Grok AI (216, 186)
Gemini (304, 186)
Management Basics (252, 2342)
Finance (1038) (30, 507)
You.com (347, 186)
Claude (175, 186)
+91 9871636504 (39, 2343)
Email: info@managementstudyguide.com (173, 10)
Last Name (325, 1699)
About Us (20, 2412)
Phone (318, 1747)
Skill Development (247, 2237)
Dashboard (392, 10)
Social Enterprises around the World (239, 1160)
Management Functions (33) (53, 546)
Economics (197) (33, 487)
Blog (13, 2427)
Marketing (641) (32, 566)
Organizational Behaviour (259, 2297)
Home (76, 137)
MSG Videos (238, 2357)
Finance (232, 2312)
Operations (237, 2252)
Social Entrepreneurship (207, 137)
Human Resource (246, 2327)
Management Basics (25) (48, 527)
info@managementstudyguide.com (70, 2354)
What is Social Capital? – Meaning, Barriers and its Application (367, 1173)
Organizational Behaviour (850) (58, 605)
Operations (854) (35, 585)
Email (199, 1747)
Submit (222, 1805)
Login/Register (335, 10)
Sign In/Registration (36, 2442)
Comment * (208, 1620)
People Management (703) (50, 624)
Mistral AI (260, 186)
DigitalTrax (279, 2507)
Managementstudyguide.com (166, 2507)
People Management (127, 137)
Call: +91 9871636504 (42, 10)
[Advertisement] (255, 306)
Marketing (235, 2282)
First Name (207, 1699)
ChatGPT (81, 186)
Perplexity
* * * * * * *
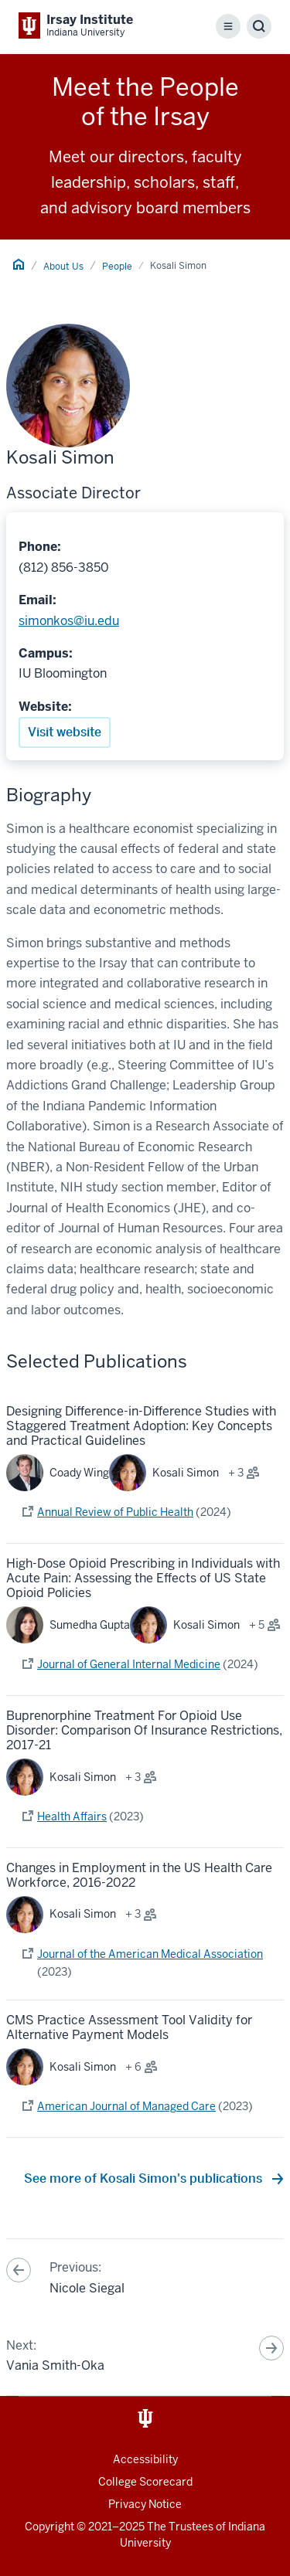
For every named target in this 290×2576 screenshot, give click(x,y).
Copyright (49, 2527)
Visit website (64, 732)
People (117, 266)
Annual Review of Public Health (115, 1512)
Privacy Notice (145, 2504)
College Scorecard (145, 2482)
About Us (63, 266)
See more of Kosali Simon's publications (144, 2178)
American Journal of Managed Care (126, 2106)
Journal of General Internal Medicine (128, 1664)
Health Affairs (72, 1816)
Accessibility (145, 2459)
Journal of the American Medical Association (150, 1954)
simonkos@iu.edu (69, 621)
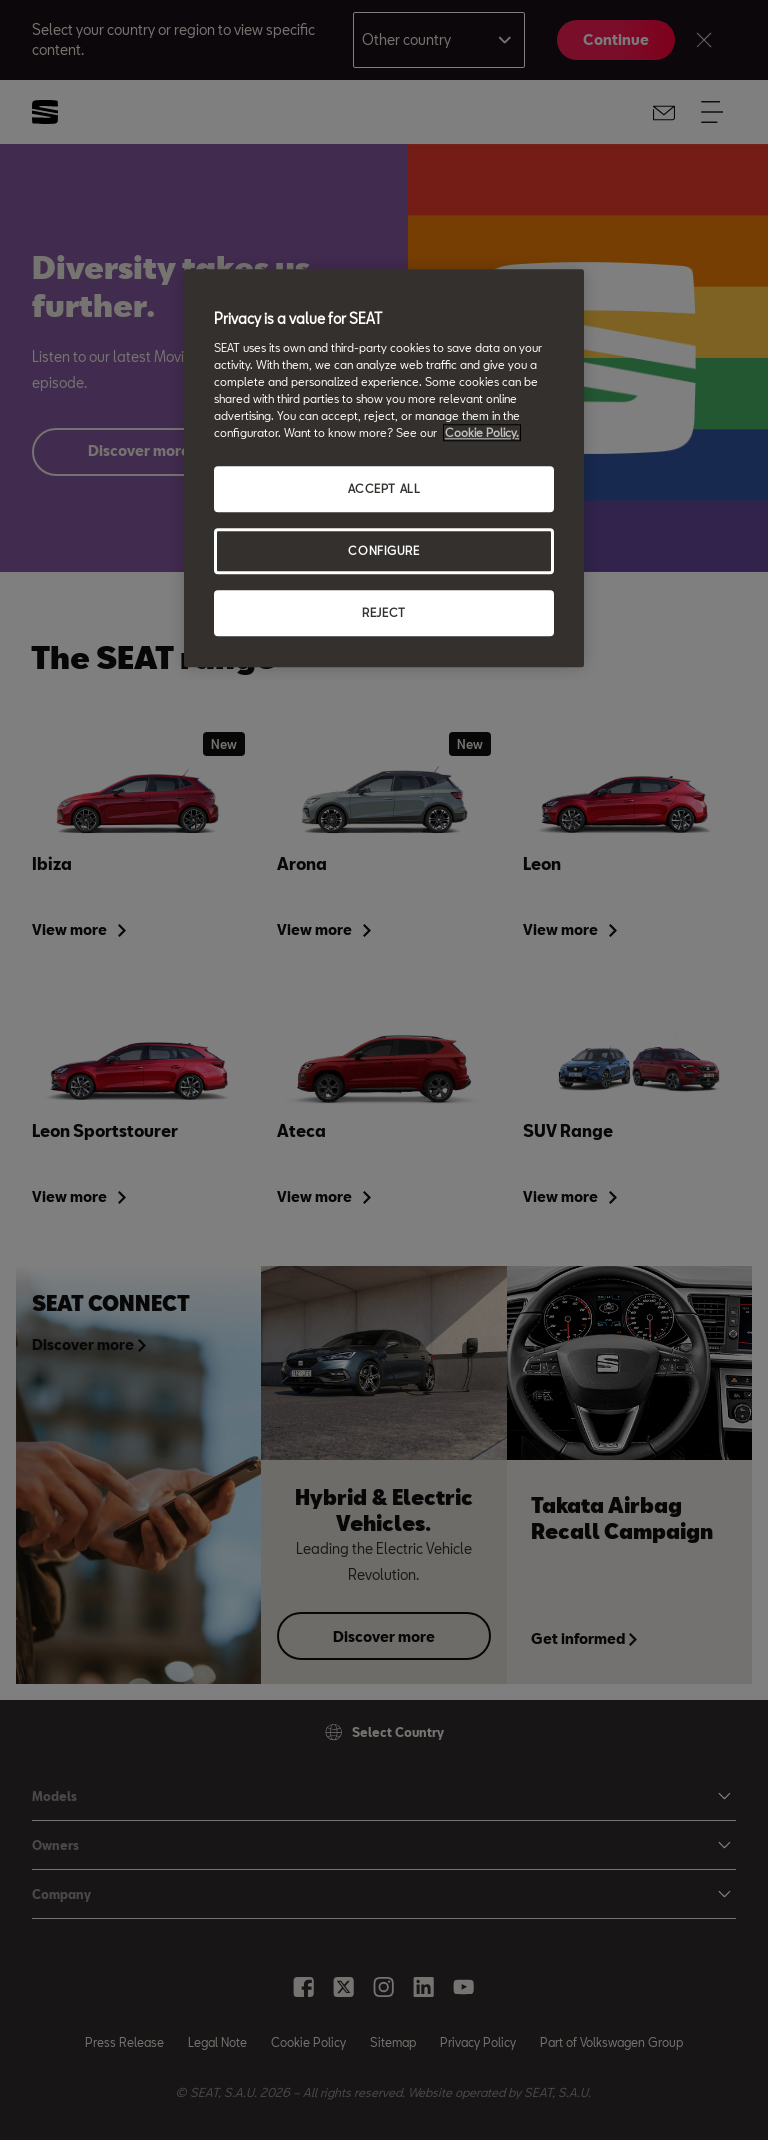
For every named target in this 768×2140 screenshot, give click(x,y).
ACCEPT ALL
* * * * * * *
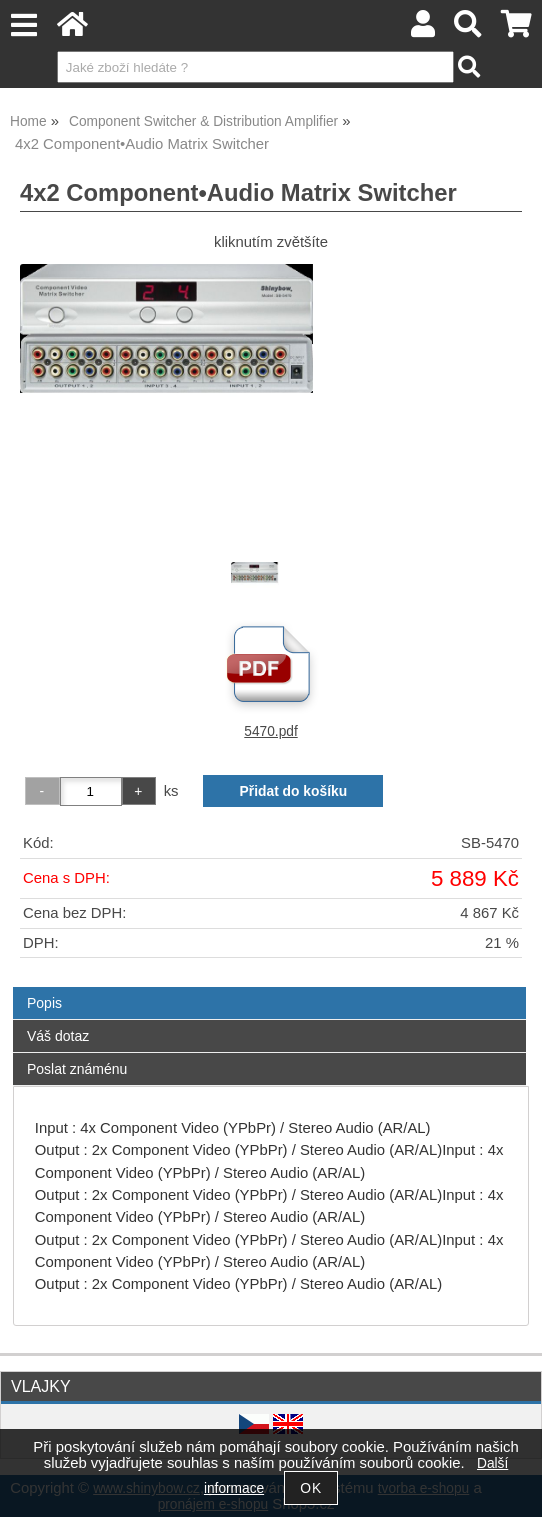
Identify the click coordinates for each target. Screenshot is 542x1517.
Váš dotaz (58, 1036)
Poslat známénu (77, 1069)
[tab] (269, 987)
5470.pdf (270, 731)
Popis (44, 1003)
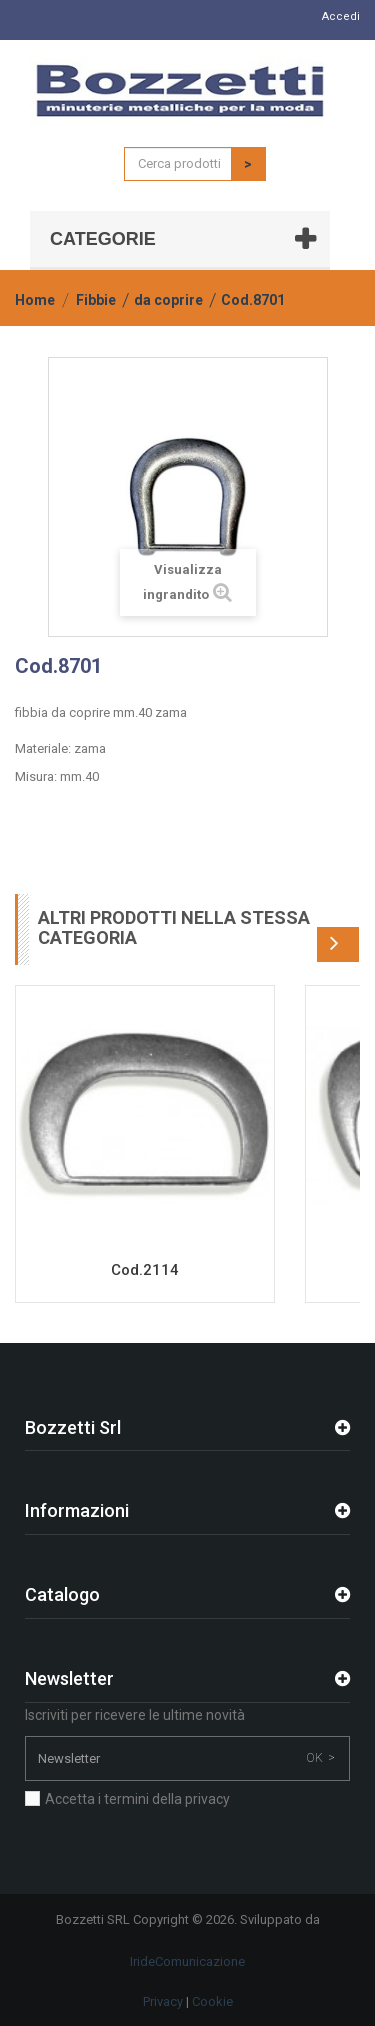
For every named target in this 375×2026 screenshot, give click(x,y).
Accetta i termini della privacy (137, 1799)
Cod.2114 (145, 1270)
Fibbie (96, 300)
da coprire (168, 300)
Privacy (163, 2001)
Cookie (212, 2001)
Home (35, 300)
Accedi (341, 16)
* * * * * * *
* **Task goal**: Write out every row from the one containing "Human Resource (246, 2327)" down to the one containing "ChatGPT (81, 186)", both included, unchanged.

* **Exercise response**:
Human Resource (246, 2327)
Management Basics (25) (48, 527)
info@managementstudyguide.com (70, 2354)
What is Social Capital? – Meaning, Barriers and its Application (367, 1173)
Organizational Behaviour (850) (58, 605)
Operations (854) (35, 585)
Email (199, 1747)
Submit (222, 1805)
Login/Register (335, 10)
Sign In/Registration (36, 2442)
Comment * (208, 1620)
People Management (703) (50, 624)
Mistral AI (260, 186)
DigitalTrax (279, 2507)
Managementstudyguide.com (166, 2507)
People Management (127, 137)
Call: +91 9871636504 (42, 10)
[Advertisement] (255, 306)
Marketing (235, 2282)
First Name (207, 1699)
ChatGPT (81, 186)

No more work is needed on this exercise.